The composition of B-cell subpopulations exhibited age-related variations. The total B cell frequency showed a decreasing pattern across the age groups where the median decreased from 22.8% in 2- to 4-year-old group to 18.6% in 10- to 15-year-old group. In contrast, transitional B cells, total memory B cells, non-switched memory B cells, class-switched memory B cells, non-classical switched memory B cells, and plasmablast cells displayed an initial increase from the 2- to 4-year-old group to the 5- to 9-year-old group, followed by a decline in the 10- to 15-year-old group with significant differences were observed in the total memory B cell frequency (p < 0.001) and in class-switched memory B cells frequency (p < 0.001). In addition, the frequency of naïve B cells gradually increased throughout the age group from 81.5% in 2- to 4-year-old group to 83.6% in 5- to 9-year-old group and subsequently to 84.7% in 10- to 15-year-old group. However, no significant differences in frequency were detected across age groups for total B cells, transitional B cells, naïve B cells, non-switched memory B cells, or plasmablasts.
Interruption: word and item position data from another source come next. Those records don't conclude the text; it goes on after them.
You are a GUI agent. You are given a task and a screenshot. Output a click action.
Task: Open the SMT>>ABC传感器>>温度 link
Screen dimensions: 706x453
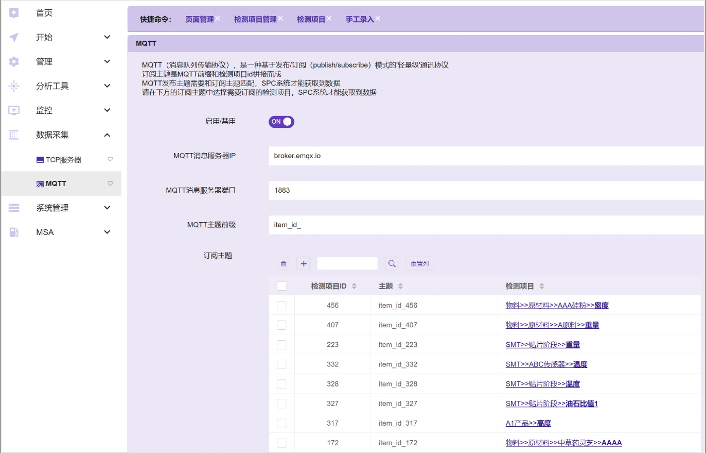point(546,364)
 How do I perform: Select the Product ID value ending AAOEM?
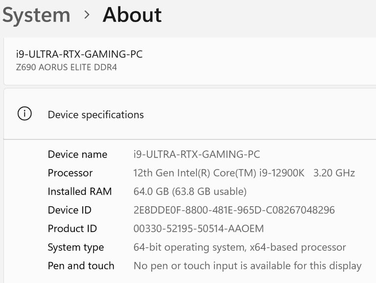[x=199, y=229]
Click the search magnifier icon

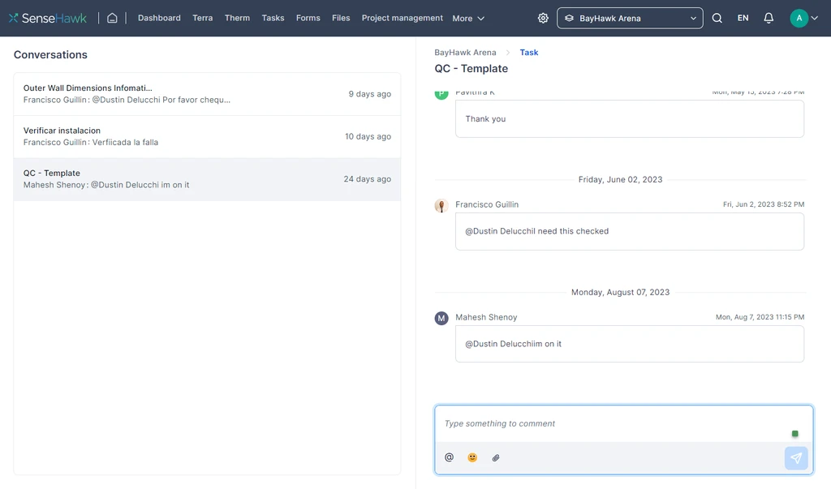[717, 18]
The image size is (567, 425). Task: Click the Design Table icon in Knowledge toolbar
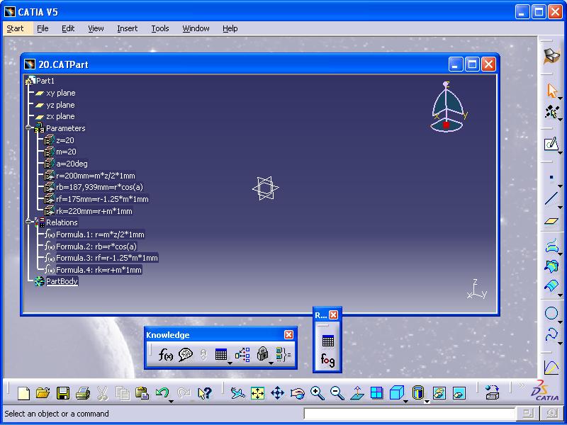220,355
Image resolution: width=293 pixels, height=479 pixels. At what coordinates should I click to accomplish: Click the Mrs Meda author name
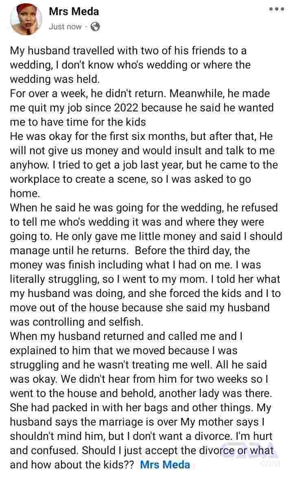click(x=74, y=11)
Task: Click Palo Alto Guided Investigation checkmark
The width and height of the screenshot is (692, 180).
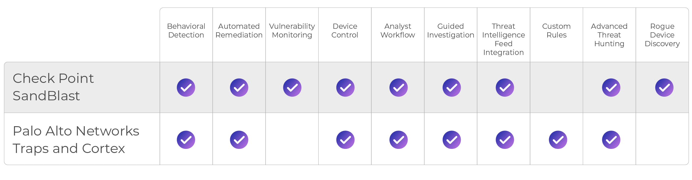Action: pos(452,140)
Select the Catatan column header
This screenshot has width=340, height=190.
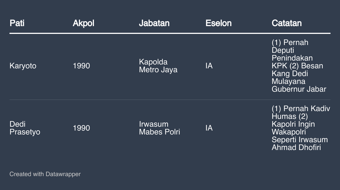[286, 23]
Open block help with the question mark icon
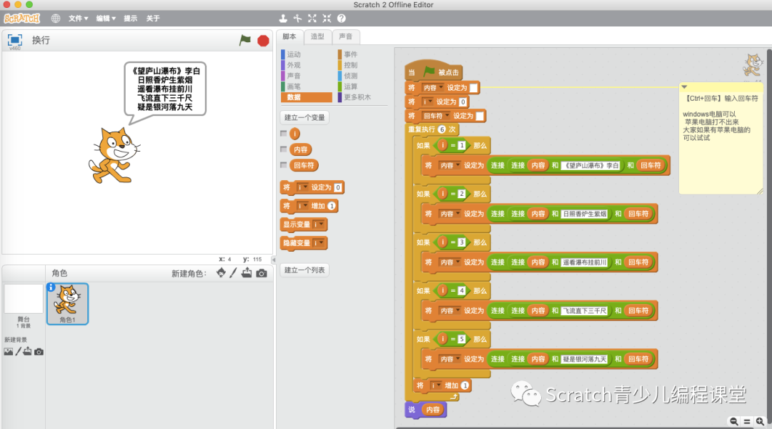This screenshot has width=772, height=429. 343,19
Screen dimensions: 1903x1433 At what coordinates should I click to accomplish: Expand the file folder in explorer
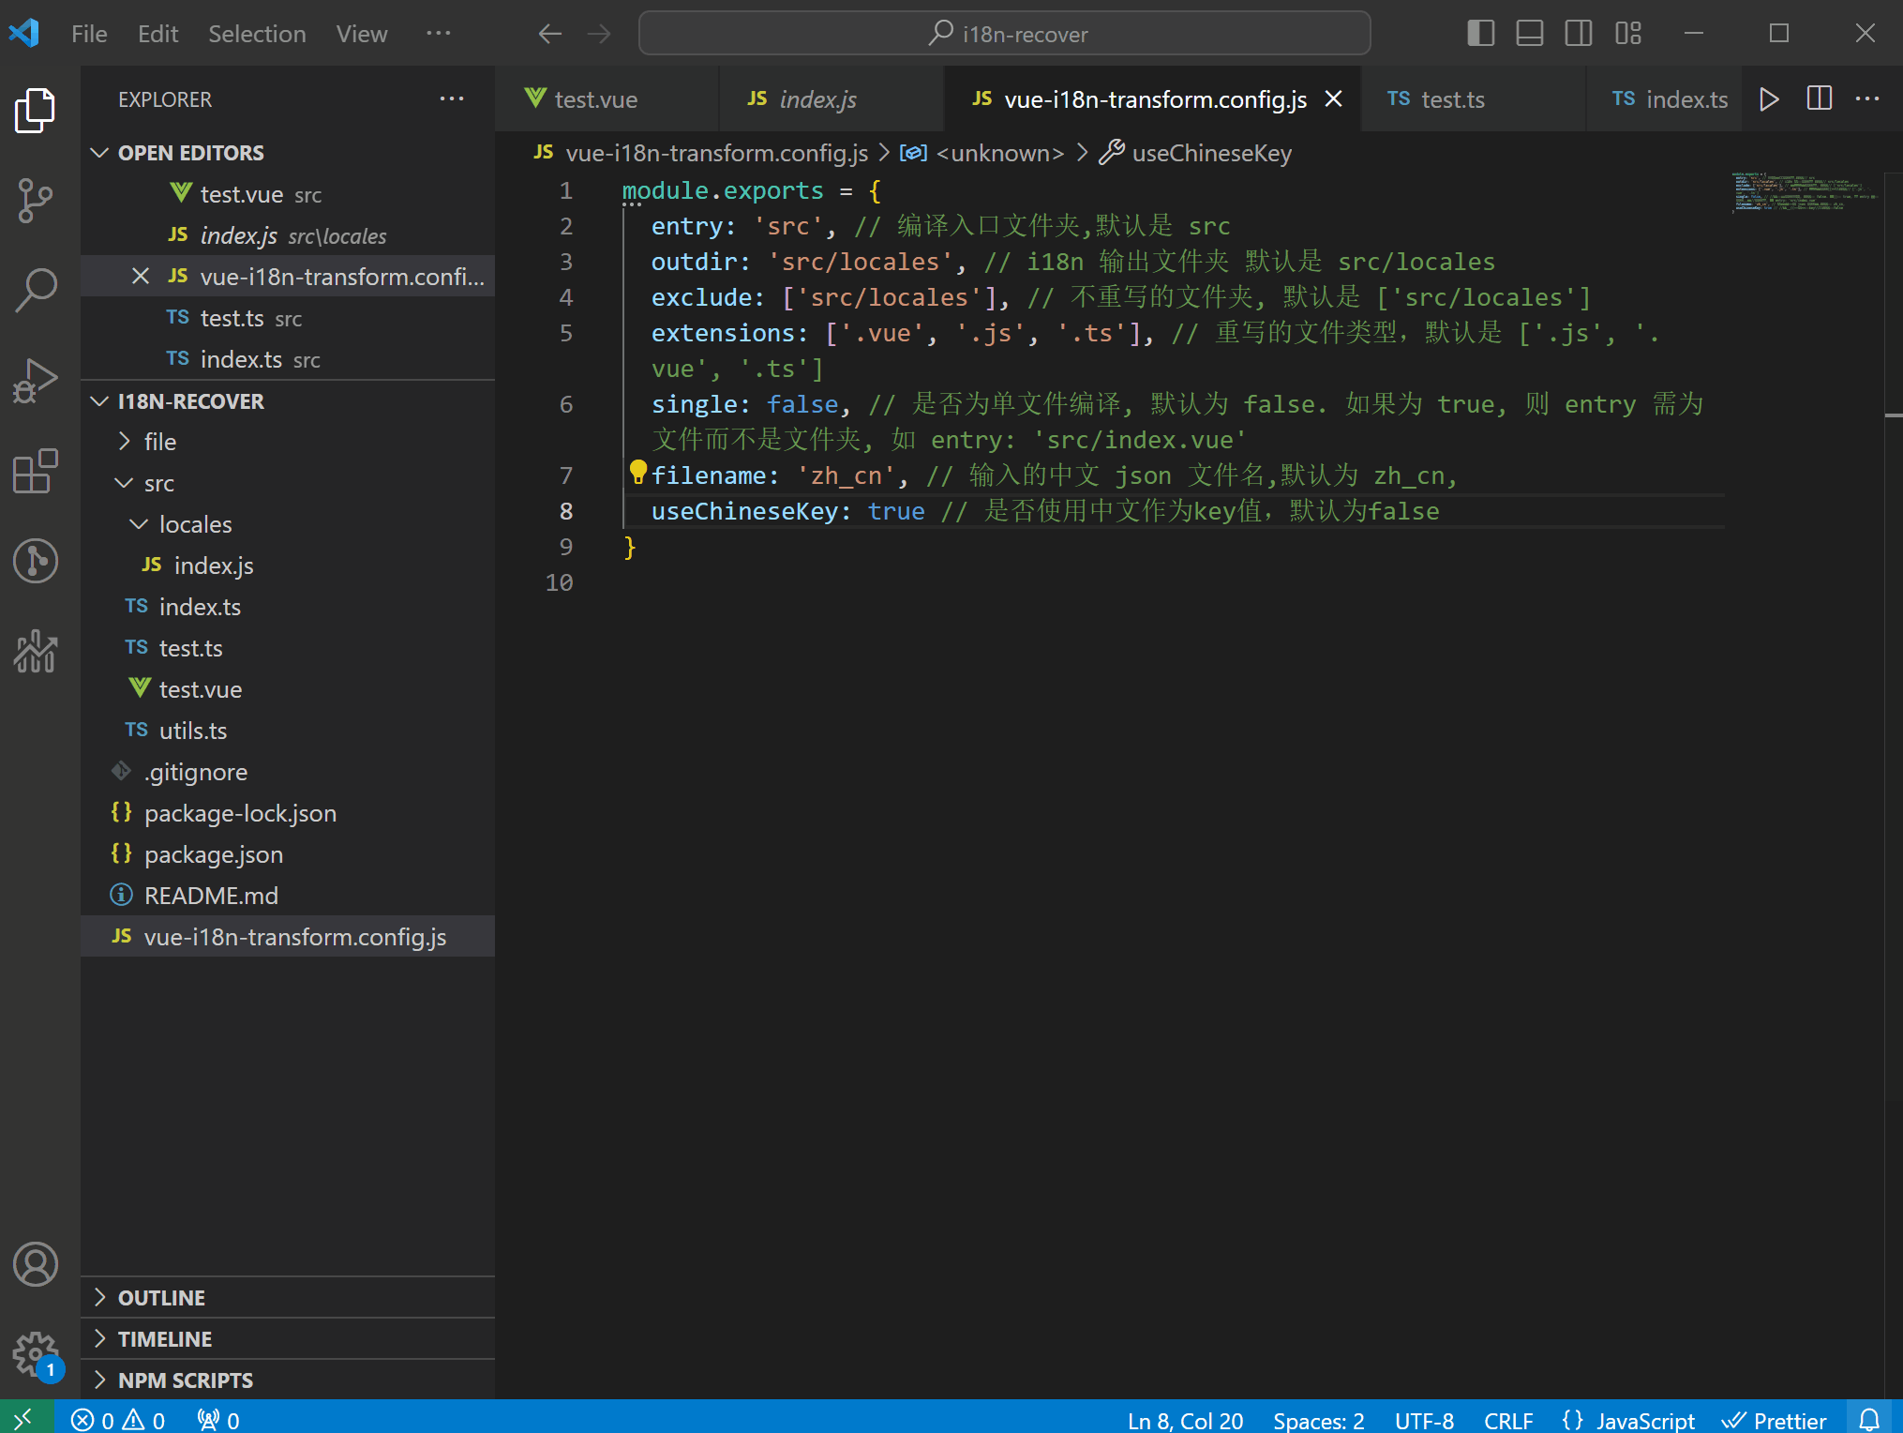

The absolute number of each B-cell subpopulation also showed age-related changes. In total B cells, the absolute number was declined as individuals aged, with significant differences observed between the 2- to 4-year-old group and the 5- to 9-year-old group (p < 0.001), as well as between the 2- to 4-year-old group and the 10- to 15-year-old group (p < 0.001). A similar pattern with significance differences were identified in the transitional B cells, naïve B cell, total memory B cells, non-switched memory B cells, and non-classical switched memory B cells. The absolute number of transitional B cells and naïve B cells also showed significant decline in both subset populations between the 2- to 4-year-old group and 5- to 9-year-old group (p < 0.001), as well as between 2- to 4-year-old group and the 10- to 15-year-old group (p < 0.001). In the case of total memory B cells, the absolute number was significantly lower in the 10- to 15-year-old age group compared to the 2- to 4-year-old group (p = 0.002). In addition, the absolute number of non-switched memory B cells and non-classical switched memory B cells also demonstrated significant differences whereby lower absolute number was observed in 10- to 15-year-old group when compared to 2- to 4-year-old group (p < 0.001 and p = 0.007, respectively). Conversely, both class-switched memory B cells and plasmablasts exhibited declining in absolute number from 2 to 4 to 10- to 15-year-old group, although these changes were not statistically significant. The absolute numbers of each B-cell subpopulation are illustrated in Fig. 2. The median values and interquartile ranges (5th and 95th percentiles) for the frequencies and absolute numbers of B cell subpopulations across age groups are provided in Tables 2 and 3.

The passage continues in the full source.